Reproduce each of the following lines verbatim, omitting the pictures from your answer.

===== DATA IN THIS EXERCISE

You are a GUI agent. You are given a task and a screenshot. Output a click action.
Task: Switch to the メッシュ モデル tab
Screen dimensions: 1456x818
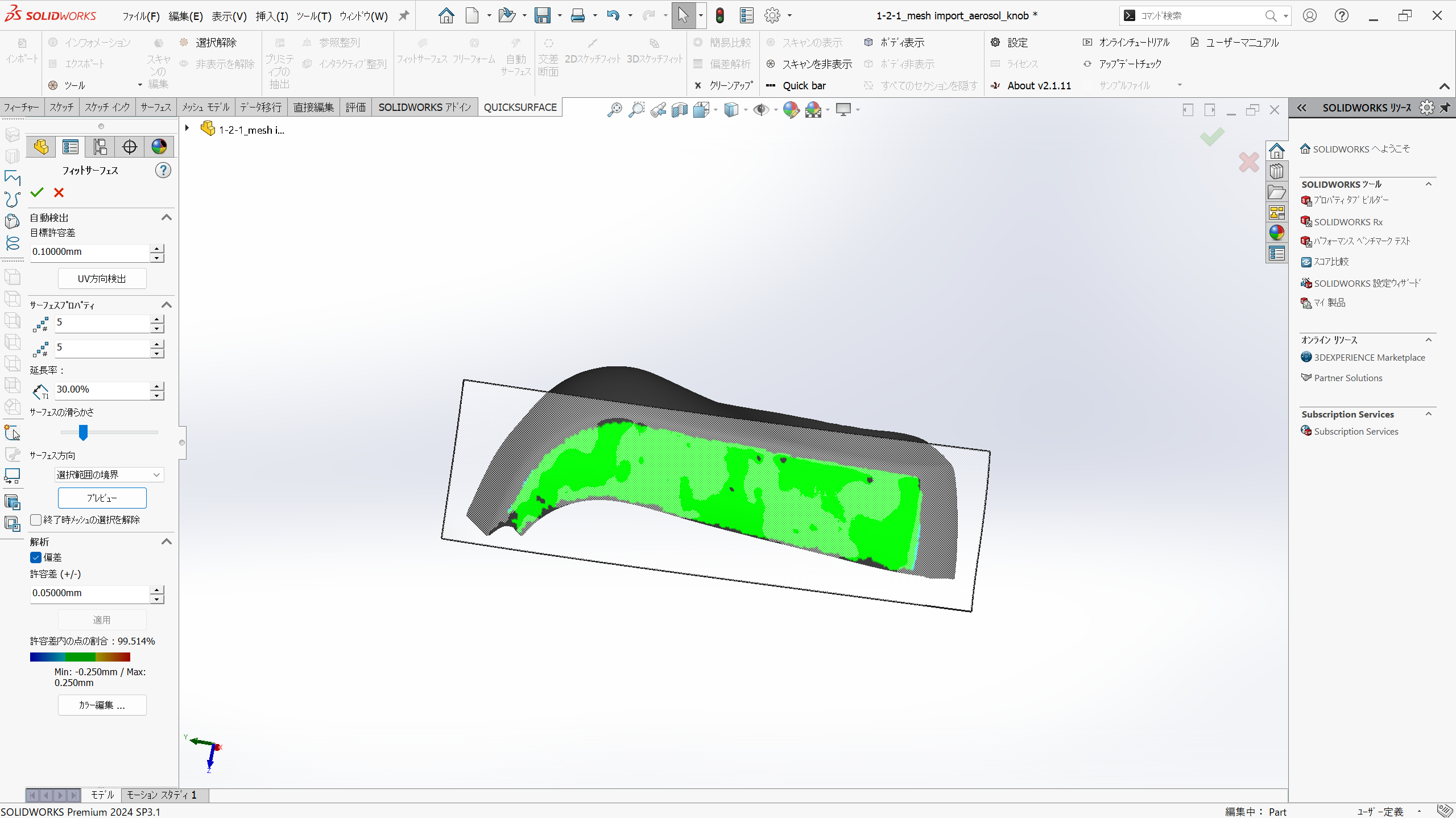(x=205, y=107)
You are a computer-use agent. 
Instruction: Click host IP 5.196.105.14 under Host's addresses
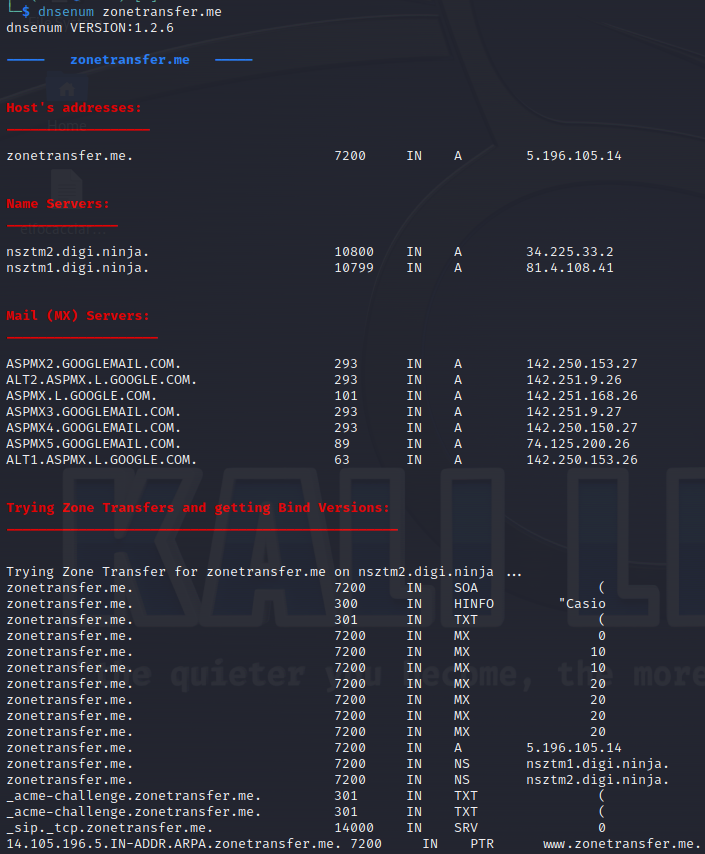point(574,156)

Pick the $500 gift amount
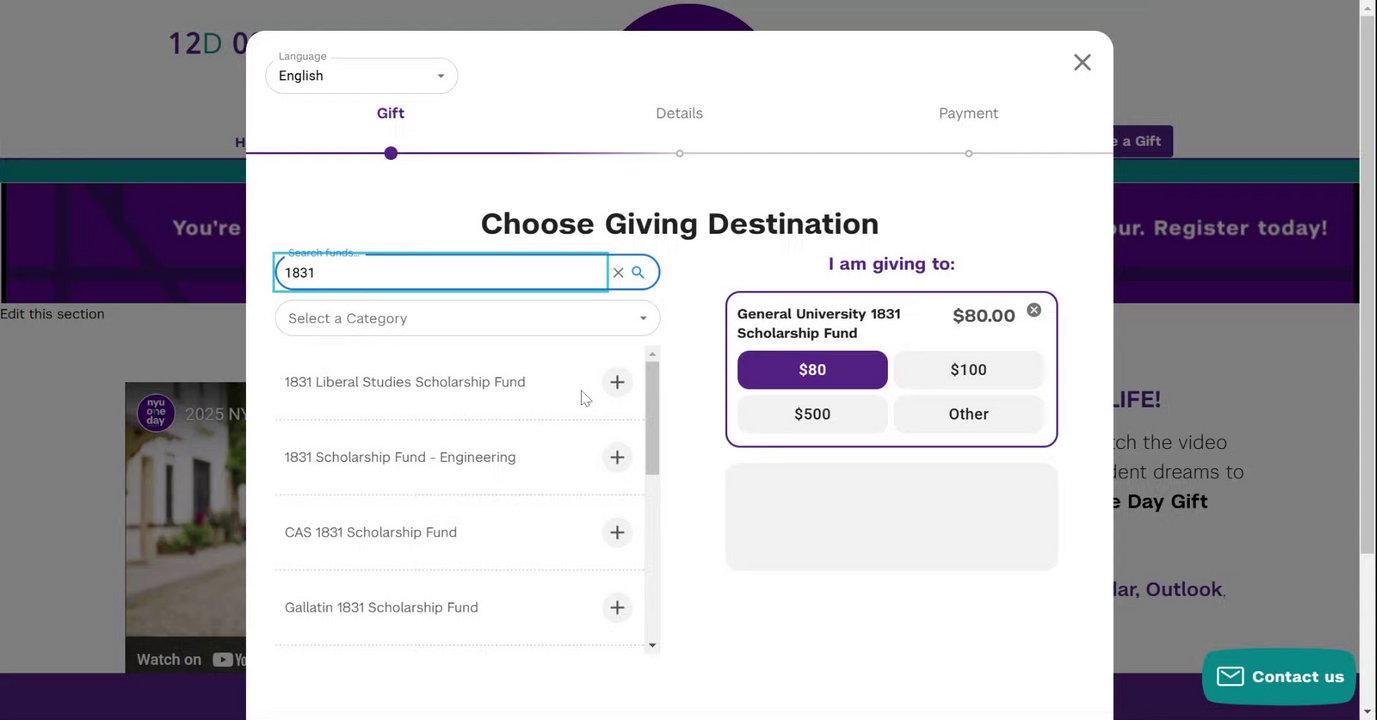[812, 414]
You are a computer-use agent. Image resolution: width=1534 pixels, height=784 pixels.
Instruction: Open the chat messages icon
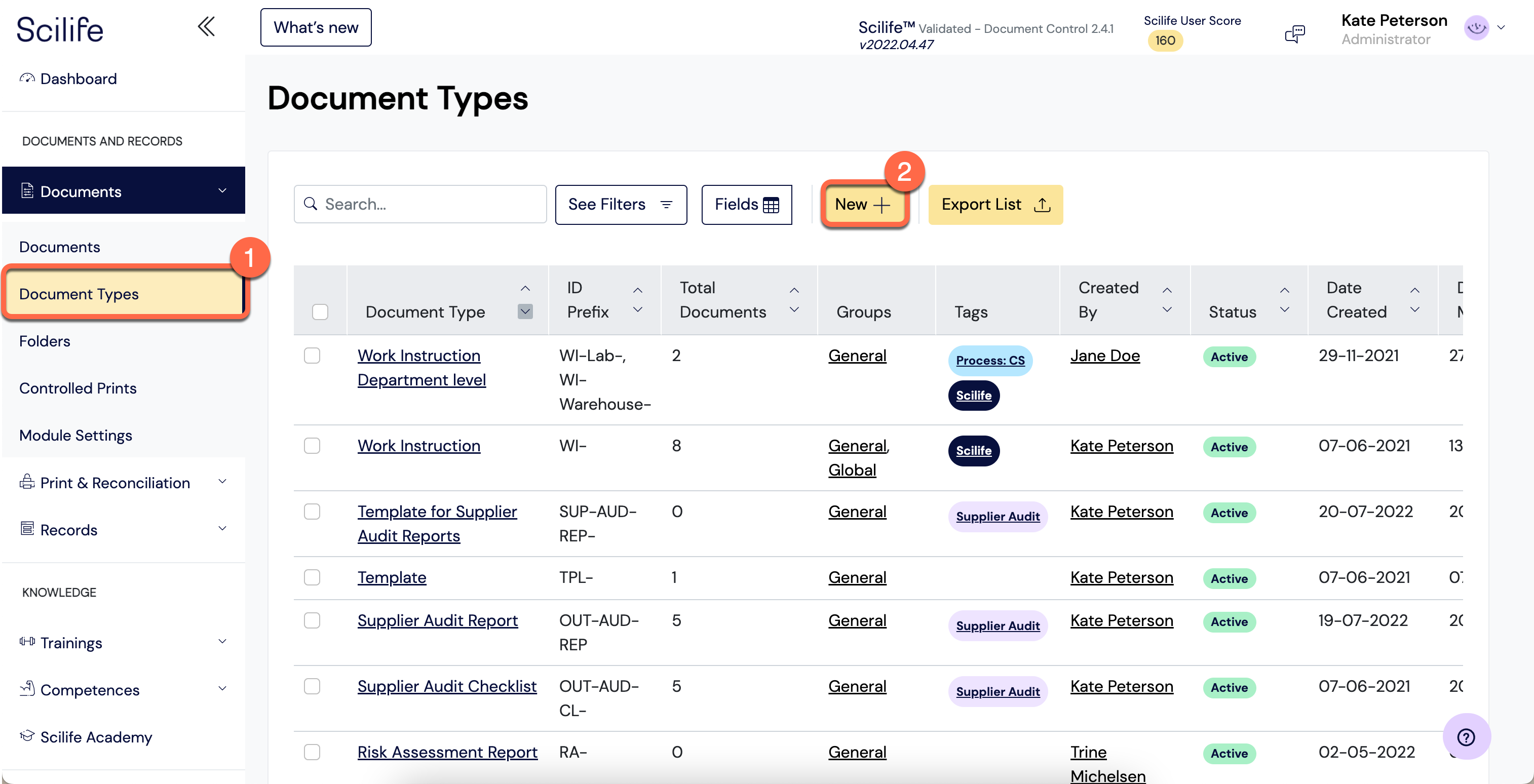tap(1294, 33)
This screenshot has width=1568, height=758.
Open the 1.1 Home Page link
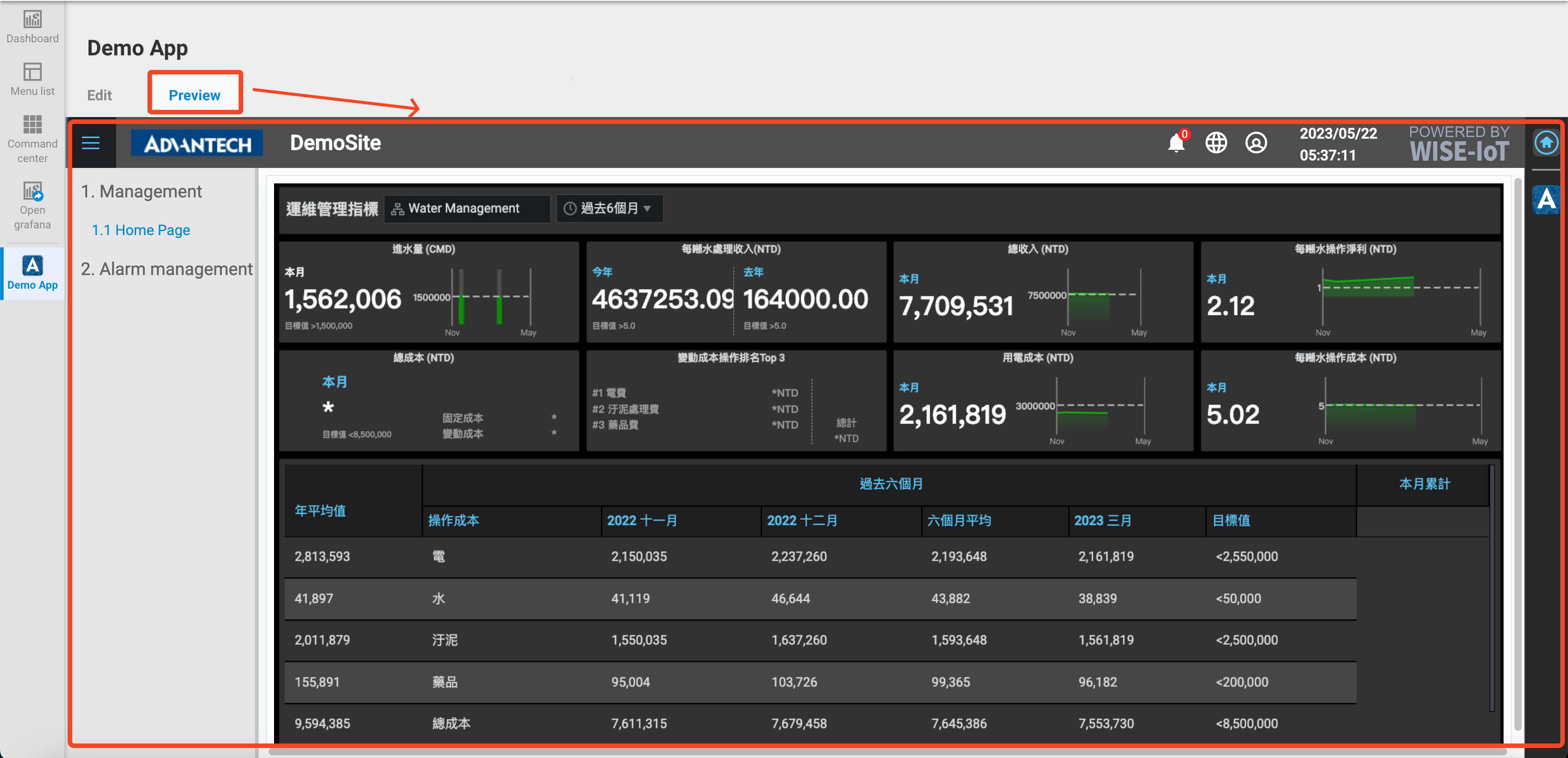[x=141, y=230]
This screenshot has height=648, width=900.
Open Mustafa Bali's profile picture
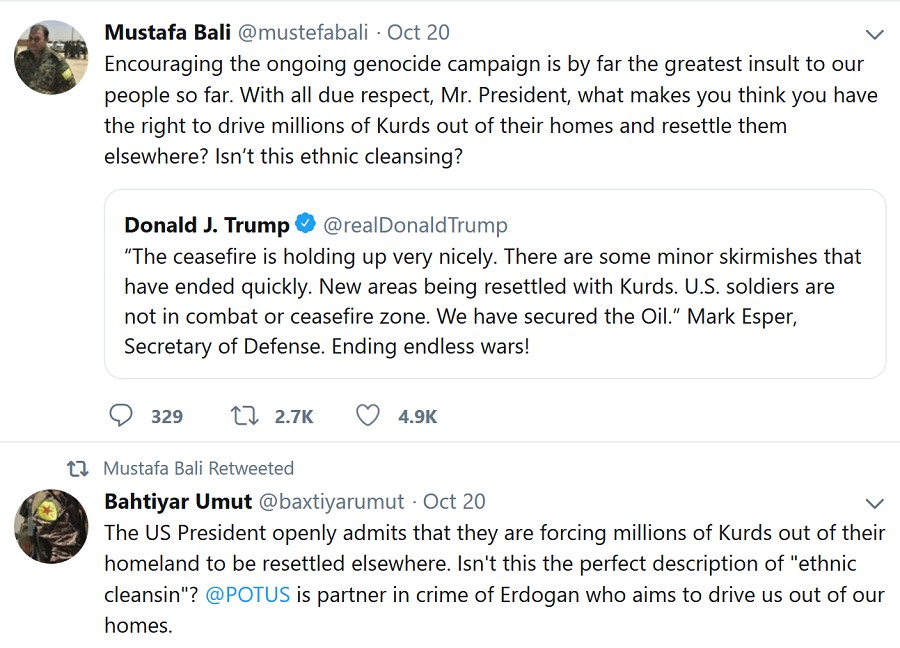tap(51, 57)
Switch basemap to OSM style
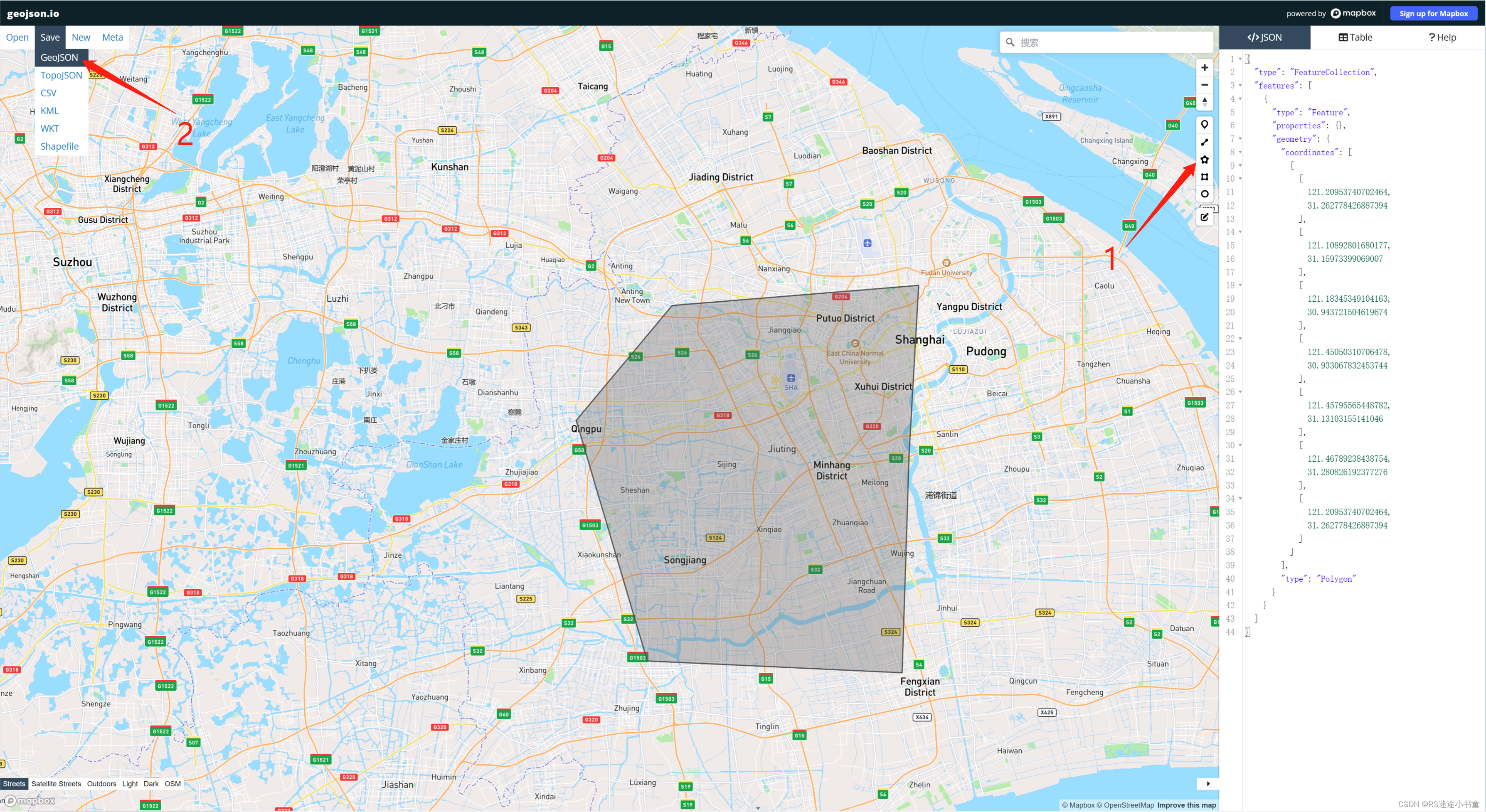The width and height of the screenshot is (1486, 812). 173,784
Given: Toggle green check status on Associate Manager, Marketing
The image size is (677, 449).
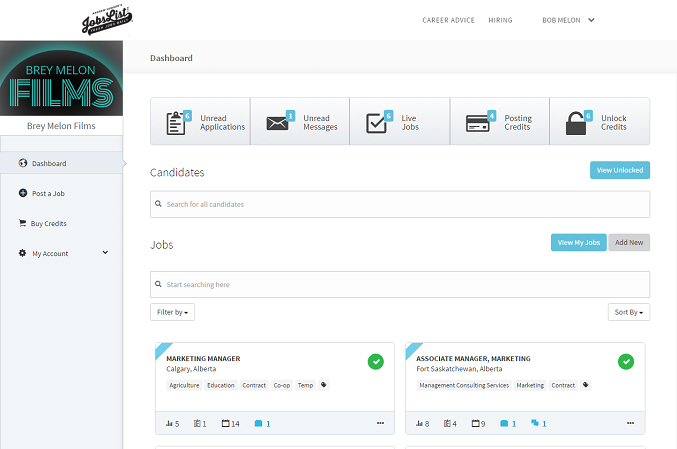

==========

§ RESULT BELOW:
You are a GUI agent. You are given a task and a screenshot. Output a click action.
Task: Switch to the メッシュ モデル tab
Screen dimensions: 1456x818
(x=205, y=107)
You are a computer-use agent. 
Instruction: Click host IP 5.196.105.14 under Host's addresses
point(574,156)

Pick the $500 gift amount
[812, 414]
You are a computer-use agent. Image resolution: width=1534 pixels, height=784 pixels.
Instruction: Open the chat messages icon
tap(1294, 33)
This screenshot has width=1568, height=758.
Open the 1.1 Home Page link
[x=141, y=230]
This screenshot has height=648, width=900.
Open Mustafa Bali's profile picture
tap(51, 57)
Switch basemap to OSM style
The width and height of the screenshot is (1486, 812). 173,784
Given: Toggle green check status on Associate Manager, Marketing
The image size is (677, 449).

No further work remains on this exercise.